In all honesty, Keith West is the most influential person I will ever meet. He was more than just a debate coach, but rather my life coach that taught me how to question everything around me, how to view the world and most importantly, how to view myself. Keith inspired every one of his students to be confident and stand their ground, but to always listen to others; to be passionate without being blindsided; and how to tackle serious topics with hope and a light heart.
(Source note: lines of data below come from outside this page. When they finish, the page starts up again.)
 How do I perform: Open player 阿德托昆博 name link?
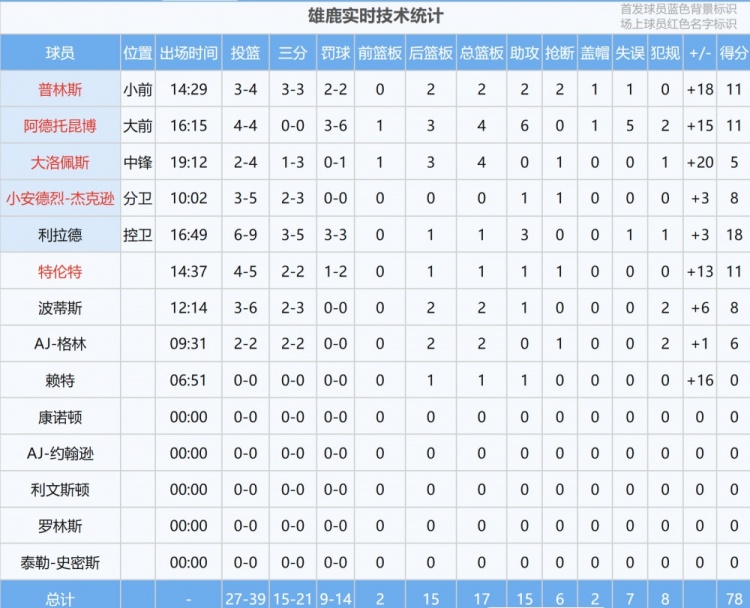(60, 126)
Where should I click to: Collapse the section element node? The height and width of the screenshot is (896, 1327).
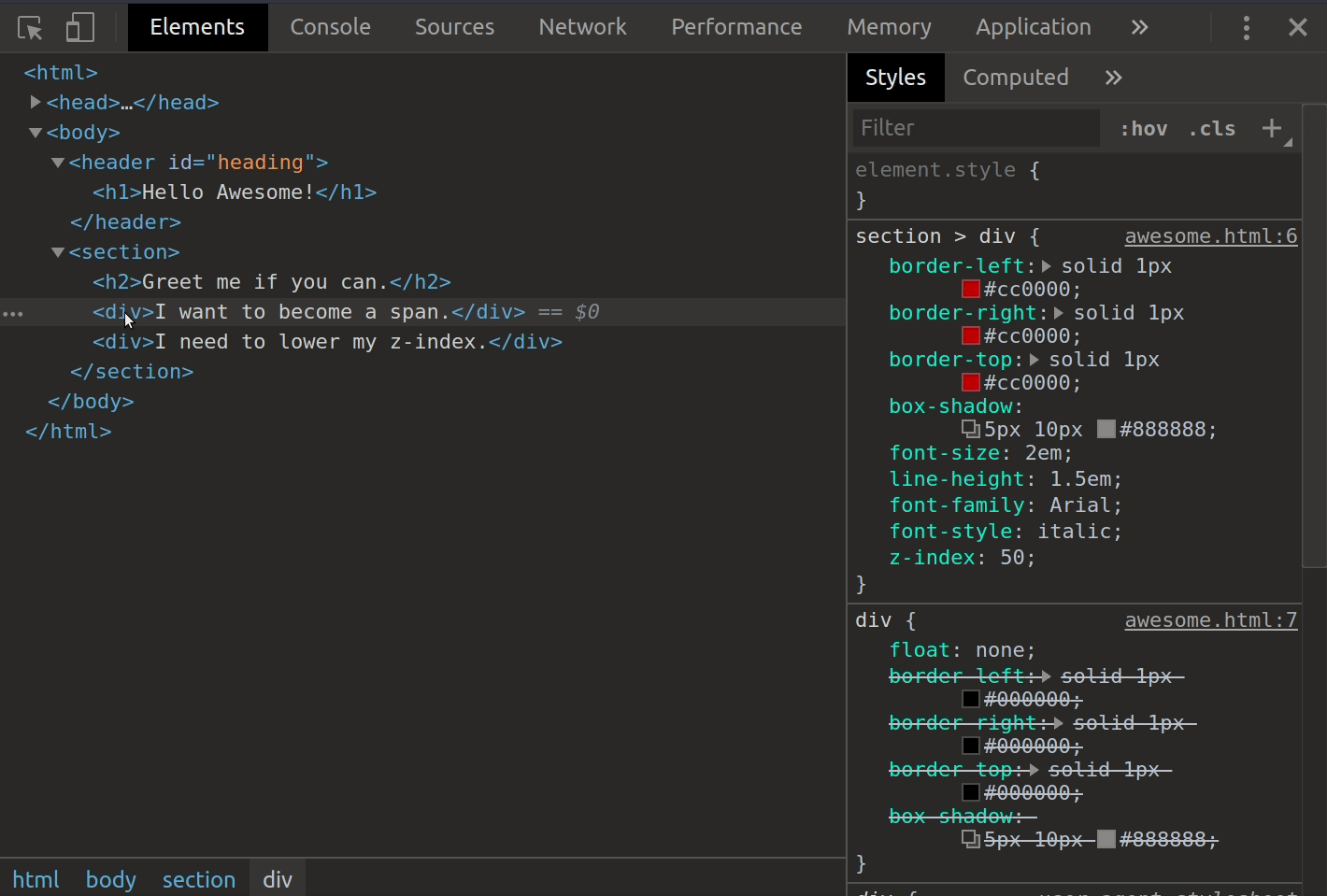click(x=58, y=251)
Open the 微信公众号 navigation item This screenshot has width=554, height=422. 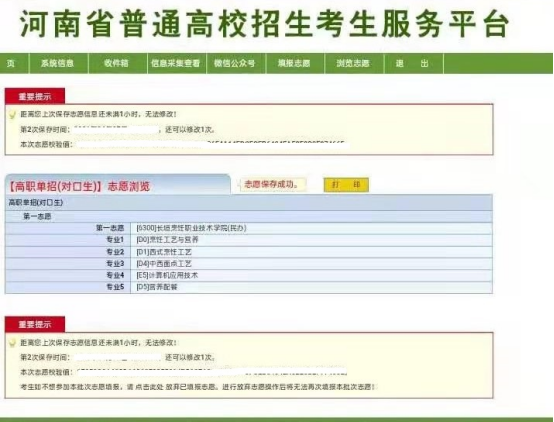[x=236, y=63]
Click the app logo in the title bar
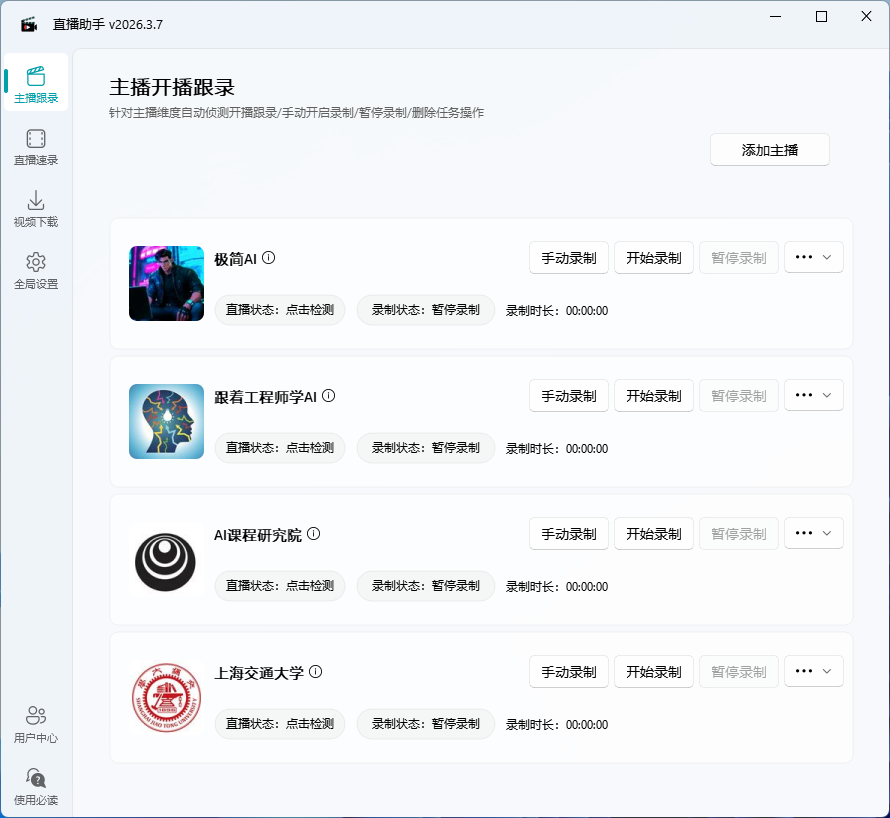 click(27, 22)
With that said, there’s another aspect that I would like to touch upon. His wife mentioned he would’ve wanted his passing to be politicized as it was mainly due to mental illness and the various forms that it presented itself in his life. Thus, while we should feel grief, we should also reflect on the issue of mental health in our society — the stigmatization, the lack of awareness and access to treatment. I hope from all of his students’ tributes, we can see the tremendous impact that Keith West has had on the BLS community, and uphold his legacy by continuing to advocate for mental health and doing our best to educate ourselves.


Mira Yu (III)

Within five minutes of hearing Mr. West talk about the debate team, I knew two things: First, that I was going to join, and second, that Mr. West was one of a kind.

I am endlessly grateful for all the time he spent with us, especially those hours alongside the night custodians that he would stay for until we mastered the speech. Every time I came to him ready to give up, he was always there with his way of both listening and responding that could fix any situation. By far the most eloquent person I’ve ever met, he combined his limitless knowledge with a powerful voice that simultaneously radiated confidence and kindness.

This pandemic must have been difficult for someone with so much love and energy for those around him, who thrived off helping and being around others, who had such a passion for analysis and logic in this time where nearly nothing makes sense. I will never completely know the struggles he faced, but I know that I’ve never met anyone else who understood people and how to help them so acutely, and I don’t think I ever will. I miss him beyond words.


Neil Jin (IV)

Keith West was someone I could always look up to, physically and metaphorically. Upon joining the debate team, he became my role model since he was always so kind and always knew the answer to everything you asked him. I know he inspired a lot of people, and I hope to continue his legacy.